**Given text:**
■ ■ ■
A Singer Must Die is a collaboration between the Canadian music organization Art of Time Ensemble and vocalist Steven Page. It is Page's first release following his departure from Barenaked Ladies, although it was recorded before he left the band and originally conceived as a side project, and his first solo album since 2005's The Vanity Project. It contains ten tracks, all of which are cover versions. Page performed all of the songs on the album live with the Art of Time Ensemble on June 20 and 21, 2008 at the Enwave Theatre in Toronto. The concert was broadcast on CBC radio the following month. Originally, the live concert was not intended to result in an album, but because of the success of the concert, they decided to go into the studio to record the songs.

The album was put on Page's website for preorder about a month before its release. A certain number of preordered copies were autographed by Page, as well as Andrew Burashko, who is the pianist in the Art of Time Ensemble.
■ ■ ■
**To do:**
• a. In the text about A Singer Must Die, who is named as the pianist in the Art of Time Ensemble?
• b. Resume the text about A Singer Must Die, picking up right after its last sentence.

Rows showing where targets appear:
■ ■ ■
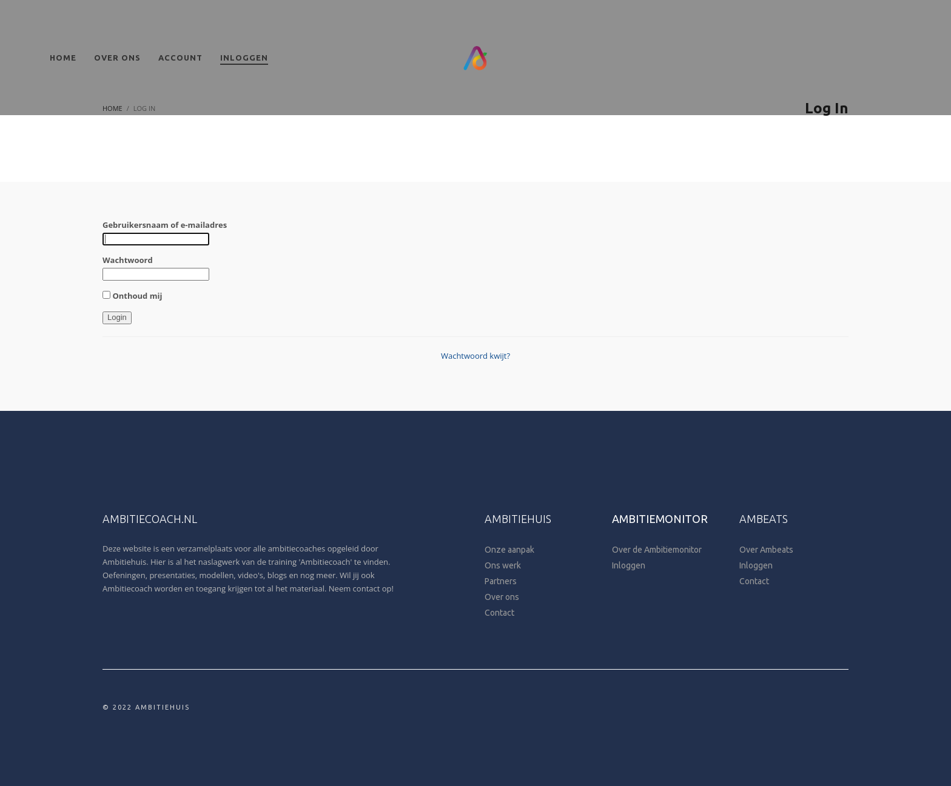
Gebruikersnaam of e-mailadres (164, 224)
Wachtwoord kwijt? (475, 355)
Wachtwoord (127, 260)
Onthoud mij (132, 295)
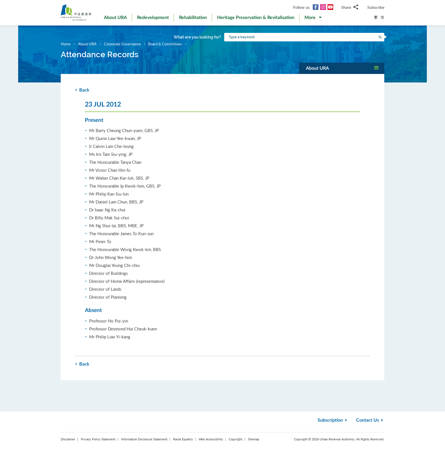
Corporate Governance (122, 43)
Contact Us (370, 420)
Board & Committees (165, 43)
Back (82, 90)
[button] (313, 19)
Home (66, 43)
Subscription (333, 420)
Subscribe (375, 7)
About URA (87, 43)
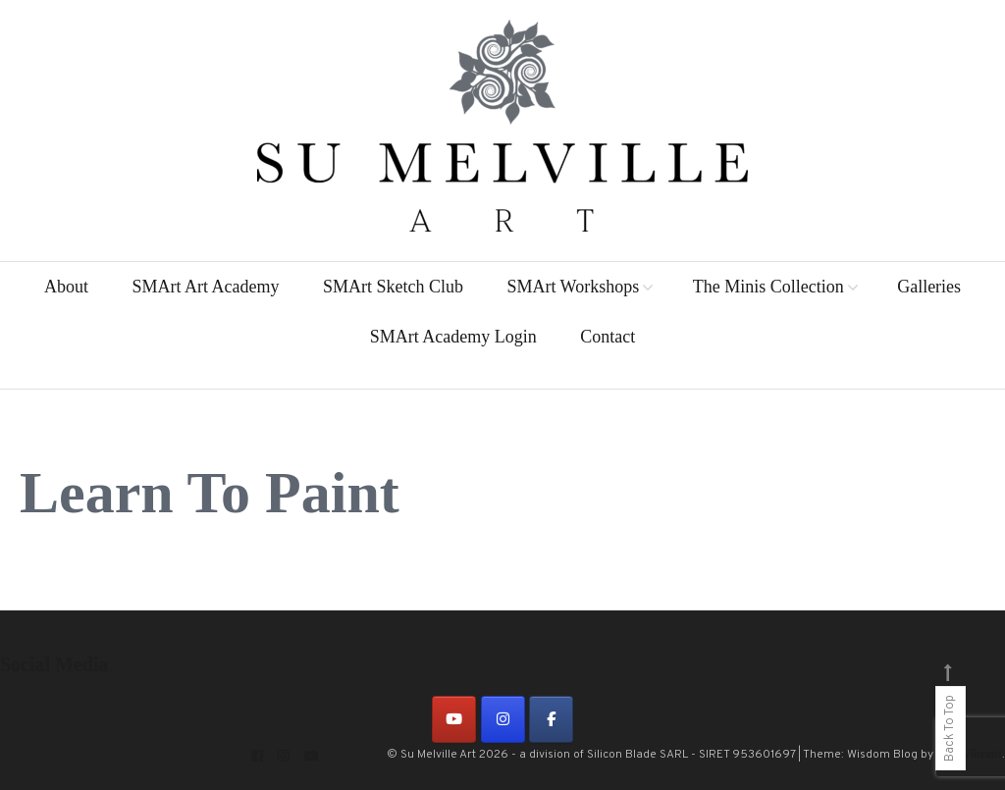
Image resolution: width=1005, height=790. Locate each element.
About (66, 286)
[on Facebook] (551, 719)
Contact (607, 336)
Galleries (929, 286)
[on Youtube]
■ ■ ■
**Answers to the exercises:**
• a. Andrew Burashko.

• b.
Track listing

(Original artists in parenthesis)

Personnel
Steven Page - Vocals, guitar on I Want You
Andrew Burashko - Piano
Robert Carli - Saxophone & Clarinet
Margaret Jordan-Gay - Cello
Elissa Lee - Violin
Joseph Phillips - Bass
Rob Piltch - Guitars

Production
Producer: Jonathan Goldsmith
Engineering: Walter Sobczak
Mixing: Paul Forgues
Mastering: Peter J. Moore
Recorded at Puck's Farm.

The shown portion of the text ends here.